[課題]
旗についての本文から、次の問いに答えよ。
1. 旗の最初は何と呼ぶ古代の武器か。
2. 西洋で個人を示す旗は何と呼ばれるか。
3. 「アヲハタ」の名は、創業者がどこで何を観戦したときの印象から付けられたか。

[本文]
- - - -

他の業種では焼き鳥居酒屋「まとい 蒲田 2011年」、浅草の甘味処「纏 1885年」は何回も店名を替えての現在の店名だそうです。
フラッグス(新宿)ー追加書直し2020.9.25 ー(追 加2020.8.5)
旗の最初は鉾と呼ぶ古代の武器、、両刃の付いた長い柄の武器で、平安時代から神の依り代となり、呪器として使われ始めます。
この鉾に布で神の名、守護神・軍神名を記して神社で多くたてられ、神の加護祈願します。1000年以上前、室町時代からは武士たちのしるし、戦国の世では馬印に。
有名なのは豊臣秀吉の千成瓢箪、武田信玄の風林火山、今年の大河ドラマ『真田丸』の六文銭等。他に振る物は旗がありますが、纏はこの旗指物が替わったものされています。
西洋でも騎兵隊、軍隊の勝利を呼ぶ守護の呪物、神々の持ち物(トリビュート)として9世紀あたりからひらめいていました。キリスト教の図像にも悪魔に勝利した大天使ミカエル、龍を退治した騎士ゲオルギウスらが旗とともに描かれていました。紋章が描かれる軍旗がフラッグですが、個人を示す旗はbanner(バナー)と呼ばれいてます。
お隣の中国でも戦時に紅巾の乱、黄巾の乱、チンギスハーンは白い旗、と色つきの旗が使われていました。時代を下るとこれに事象、月や太陽がが描きくわえられます。
ネットの『のぼりドットコム』の記事では今は二種名の旗に分かれているそうです。アピールして告知する役割の幟(のぼり)と所属のシンボルの旗。幟は最初は流れ旗、細長い耳付き旗となり、戦国時代からの呼び名がのぼり、昇旗とも呼ばれるが、語源は不明、。
平和の時代には武家の子供の成長祈願に掲げられたものが、庶民にも行き渡ります。今はお店の看板として、お相撲の興行のぼりとして活躍。(左の写真は京都のお土産子育て飴等ののぼり)
子供の日に揚げる鯉のぼりものぼりの一つですが、この店名も少ないけどあります。成長を願うのは子供もお店も同じ気持ち。
大本の旗は今は外で振ることがあまりないように見受けます。
国旗は昔はロイヤルな催物、外国人の国賓とかでよく道で日の丸を振っていました。
そして、スポーツ競技は多くの国旗が登場、万国旗(日本では明治中頃の万博から)、野球、FIのチェッカーフラッグ、箱根駅伝も多くの旗が振られていますね。
店名はそれぞれの千成瓢箪や六文銭等はそこそこ、店名にありますが、ただ、フラッグ、旗だけはすくないです。
会社で有名なのはジャム会社「アヲハタ」です。創業者が大正期にイギリスで観戦した大学対抗のボートレースで旗めいていた"BlueFlag"の印象から青旗=アヲハタの命名でした。

- - - -

[データ一覧]
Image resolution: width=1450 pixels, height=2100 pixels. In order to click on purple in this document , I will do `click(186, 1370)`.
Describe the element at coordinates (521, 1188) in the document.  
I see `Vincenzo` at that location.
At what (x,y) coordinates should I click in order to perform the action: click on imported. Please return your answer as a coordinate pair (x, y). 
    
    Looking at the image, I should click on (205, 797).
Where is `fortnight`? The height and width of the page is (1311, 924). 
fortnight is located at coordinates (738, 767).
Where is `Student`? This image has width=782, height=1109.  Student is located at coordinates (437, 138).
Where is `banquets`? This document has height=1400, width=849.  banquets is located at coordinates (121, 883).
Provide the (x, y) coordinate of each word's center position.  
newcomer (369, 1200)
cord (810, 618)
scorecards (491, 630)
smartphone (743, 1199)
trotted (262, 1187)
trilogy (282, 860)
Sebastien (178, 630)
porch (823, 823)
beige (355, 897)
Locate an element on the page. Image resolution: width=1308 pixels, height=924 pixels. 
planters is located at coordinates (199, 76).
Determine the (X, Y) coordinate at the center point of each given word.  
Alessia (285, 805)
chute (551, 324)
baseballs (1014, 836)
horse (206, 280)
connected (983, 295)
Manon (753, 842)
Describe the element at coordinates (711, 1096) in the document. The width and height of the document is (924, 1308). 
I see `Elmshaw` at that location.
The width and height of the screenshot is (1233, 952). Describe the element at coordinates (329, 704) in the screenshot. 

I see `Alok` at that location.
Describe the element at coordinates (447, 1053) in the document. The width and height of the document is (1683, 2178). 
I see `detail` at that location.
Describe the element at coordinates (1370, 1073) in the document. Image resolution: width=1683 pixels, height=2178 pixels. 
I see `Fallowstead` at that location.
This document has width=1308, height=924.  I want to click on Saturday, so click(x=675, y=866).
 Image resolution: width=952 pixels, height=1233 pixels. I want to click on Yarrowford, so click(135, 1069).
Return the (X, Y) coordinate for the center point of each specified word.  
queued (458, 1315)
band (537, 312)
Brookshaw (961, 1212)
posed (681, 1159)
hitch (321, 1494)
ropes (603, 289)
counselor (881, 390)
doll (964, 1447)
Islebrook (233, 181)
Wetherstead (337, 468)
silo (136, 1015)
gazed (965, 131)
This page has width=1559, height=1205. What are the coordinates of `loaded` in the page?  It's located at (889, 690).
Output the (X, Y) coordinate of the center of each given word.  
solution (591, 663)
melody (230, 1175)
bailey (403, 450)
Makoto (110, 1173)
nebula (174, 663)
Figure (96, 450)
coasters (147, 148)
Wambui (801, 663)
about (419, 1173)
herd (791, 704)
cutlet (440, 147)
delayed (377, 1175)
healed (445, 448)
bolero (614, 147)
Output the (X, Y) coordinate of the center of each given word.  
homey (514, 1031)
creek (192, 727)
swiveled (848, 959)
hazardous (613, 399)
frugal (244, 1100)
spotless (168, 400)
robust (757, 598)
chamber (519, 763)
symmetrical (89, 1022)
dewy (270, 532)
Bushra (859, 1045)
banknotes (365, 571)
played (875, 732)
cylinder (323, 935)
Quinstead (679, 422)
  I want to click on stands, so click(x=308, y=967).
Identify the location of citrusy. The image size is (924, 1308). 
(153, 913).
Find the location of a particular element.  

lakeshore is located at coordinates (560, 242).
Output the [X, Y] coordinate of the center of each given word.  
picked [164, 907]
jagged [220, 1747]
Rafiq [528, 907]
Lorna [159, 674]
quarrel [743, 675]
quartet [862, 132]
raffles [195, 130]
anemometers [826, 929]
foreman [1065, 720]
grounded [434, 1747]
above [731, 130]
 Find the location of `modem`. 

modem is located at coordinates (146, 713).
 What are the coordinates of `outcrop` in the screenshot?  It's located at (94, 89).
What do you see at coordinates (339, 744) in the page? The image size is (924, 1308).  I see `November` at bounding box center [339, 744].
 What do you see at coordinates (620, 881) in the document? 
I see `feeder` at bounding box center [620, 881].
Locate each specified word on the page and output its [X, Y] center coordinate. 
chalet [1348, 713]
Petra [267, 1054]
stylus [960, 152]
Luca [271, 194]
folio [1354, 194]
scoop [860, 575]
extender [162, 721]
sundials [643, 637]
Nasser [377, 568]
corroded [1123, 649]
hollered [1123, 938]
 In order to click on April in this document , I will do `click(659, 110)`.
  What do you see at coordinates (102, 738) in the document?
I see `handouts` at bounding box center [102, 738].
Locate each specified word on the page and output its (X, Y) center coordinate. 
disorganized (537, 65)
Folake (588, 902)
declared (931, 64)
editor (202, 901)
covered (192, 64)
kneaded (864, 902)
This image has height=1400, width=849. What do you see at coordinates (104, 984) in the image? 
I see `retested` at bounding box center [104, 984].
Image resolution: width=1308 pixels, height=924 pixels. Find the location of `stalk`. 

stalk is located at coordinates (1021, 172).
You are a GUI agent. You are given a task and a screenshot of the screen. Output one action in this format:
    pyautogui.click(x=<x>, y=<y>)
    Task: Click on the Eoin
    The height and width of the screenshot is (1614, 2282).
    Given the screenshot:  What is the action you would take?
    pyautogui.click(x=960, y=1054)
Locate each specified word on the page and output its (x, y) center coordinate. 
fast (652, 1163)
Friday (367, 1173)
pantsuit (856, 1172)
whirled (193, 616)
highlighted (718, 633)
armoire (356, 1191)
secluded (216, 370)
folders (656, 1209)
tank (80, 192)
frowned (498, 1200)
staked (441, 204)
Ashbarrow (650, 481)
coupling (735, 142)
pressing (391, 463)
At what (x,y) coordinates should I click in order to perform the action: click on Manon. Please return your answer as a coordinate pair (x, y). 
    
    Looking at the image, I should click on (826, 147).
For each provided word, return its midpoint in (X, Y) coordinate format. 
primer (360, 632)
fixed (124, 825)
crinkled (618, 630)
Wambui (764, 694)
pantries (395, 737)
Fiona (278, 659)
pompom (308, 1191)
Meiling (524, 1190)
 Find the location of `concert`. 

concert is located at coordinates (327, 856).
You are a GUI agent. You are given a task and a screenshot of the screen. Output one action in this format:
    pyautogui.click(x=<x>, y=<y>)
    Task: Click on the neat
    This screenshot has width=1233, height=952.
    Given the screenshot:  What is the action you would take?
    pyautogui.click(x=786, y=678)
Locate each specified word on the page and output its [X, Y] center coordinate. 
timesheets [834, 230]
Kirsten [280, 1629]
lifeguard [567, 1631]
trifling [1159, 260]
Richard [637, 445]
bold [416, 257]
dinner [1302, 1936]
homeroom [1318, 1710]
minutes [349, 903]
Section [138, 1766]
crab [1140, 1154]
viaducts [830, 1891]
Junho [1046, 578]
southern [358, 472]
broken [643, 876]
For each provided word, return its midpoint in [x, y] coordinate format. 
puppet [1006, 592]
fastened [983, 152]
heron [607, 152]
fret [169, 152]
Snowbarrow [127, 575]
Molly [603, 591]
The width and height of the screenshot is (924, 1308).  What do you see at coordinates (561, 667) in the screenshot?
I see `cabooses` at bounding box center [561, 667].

- - - -

[解答例]
1. 鉾
2. banner(バナー)
3. 大正期にイギリスで観戦した大学対抗のボートレース。そこで旗めいていた"BlueFlag"の印象から付けられた。